Pentagon’s unclassified email system breached, Russian hackers blamed
Pentagon’s Joint Staff unclassified email system, used by 4,000 military and civilian personnel, has been compromised by attackers, and it has been taken offline until the threat is dealt with.
According to the NBC, US officials believe the attackers to be Russian, but can’t yet tell if the attack was executed at the behest of the Russian government.
The intrusion happened on July 25. DoD officials told The Register that the attackers got a hold of huge amounts of data from compromised email accounts, but no confidential information.
The cyberattack apparently relied on some kind of automated system, which allowed them to gather massive amounts of data and expressly distribute it to thousands of accounts on the Internet, and relied on encrypted accounts on social media to coordinate the attack.
CNN reports that the intrusion started with a spear phishing attack that exploited an until now unknown vulnerability.
Defense Department spokeswoman Lt. Col. Valerie Henderson said that no details about the attack or comments will be given “for operational security reasons.” The email system is still offline.
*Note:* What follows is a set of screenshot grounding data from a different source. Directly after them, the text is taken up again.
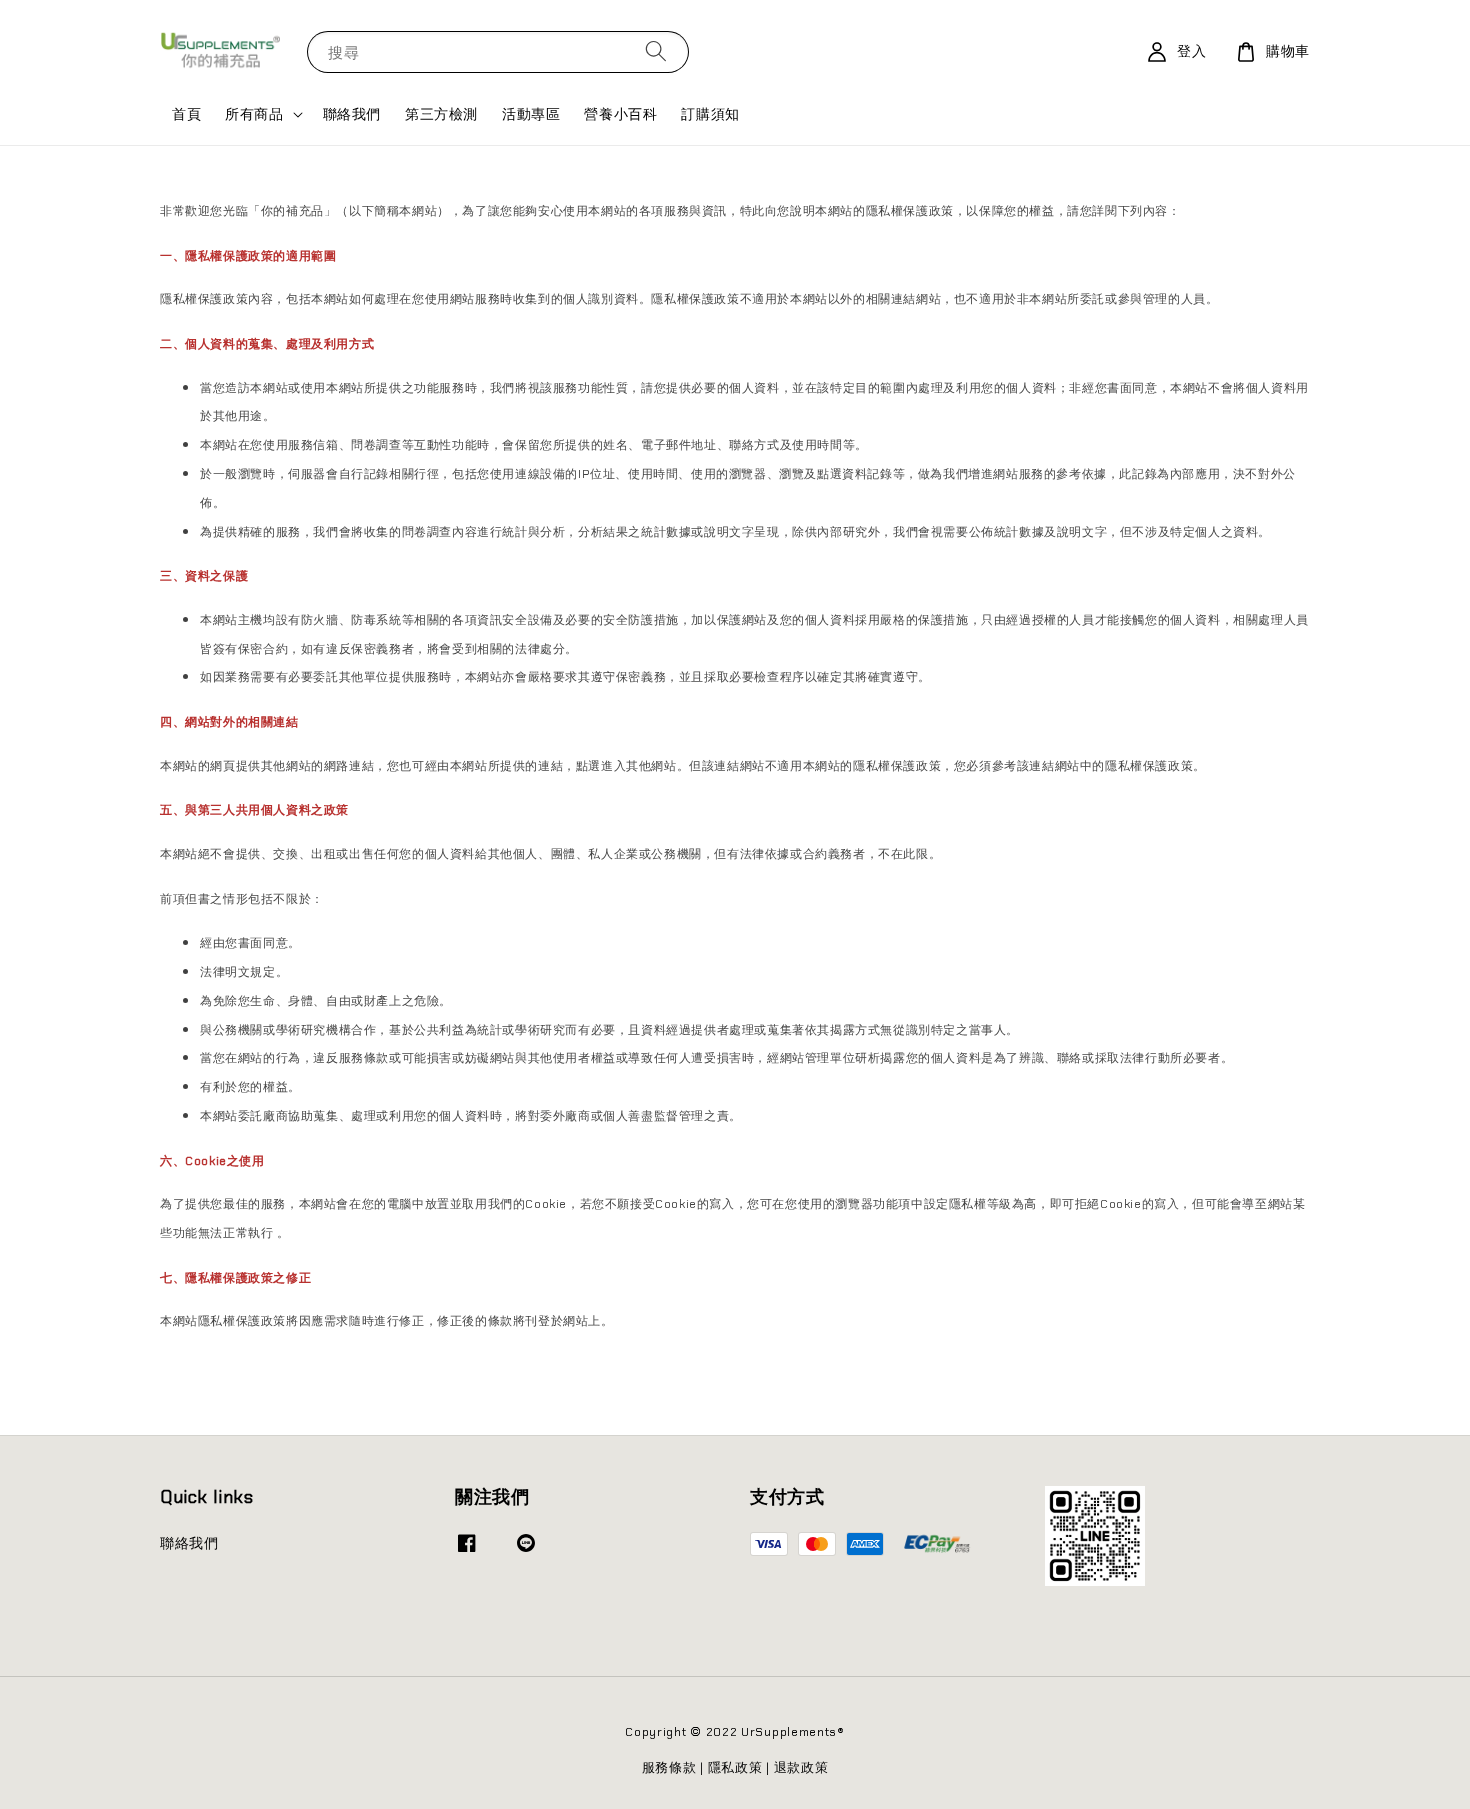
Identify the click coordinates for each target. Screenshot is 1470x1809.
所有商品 (254, 114)
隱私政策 (735, 1767)
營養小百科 (620, 114)
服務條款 (669, 1767)
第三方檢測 (441, 114)
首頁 (186, 114)
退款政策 (801, 1767)
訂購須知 (710, 114)
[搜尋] (656, 51)
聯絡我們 (352, 114)
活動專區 (531, 114)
“These attackers took enough data in a few minutes to shut down a vast email system for two weeks—the ramifications of which may not be fully known,” Haiyan Song, Splunk’s SVP of Security Markets commented for Help Net Security.
“While shutting down the system was a good isolation measure, you can be assured security teams are investigating further to understand the scope of this attack. When credentials get stolen, additional and more damaging attacks are inevitable. This is why being ready is so critical. Speed of detection and response is the only true defense.”
“We cannot keep having the same weekly conversation about cybersecurity. It is well known that cyber space is the new front line. If we are not better prepared, we will continue to see stories like this play out, and there will be ongoing threats to our national security,” she added. “It is the responsibility of government and industry to work together and find comprehensive policy and technology solutions that better equip agencies’ security teams.”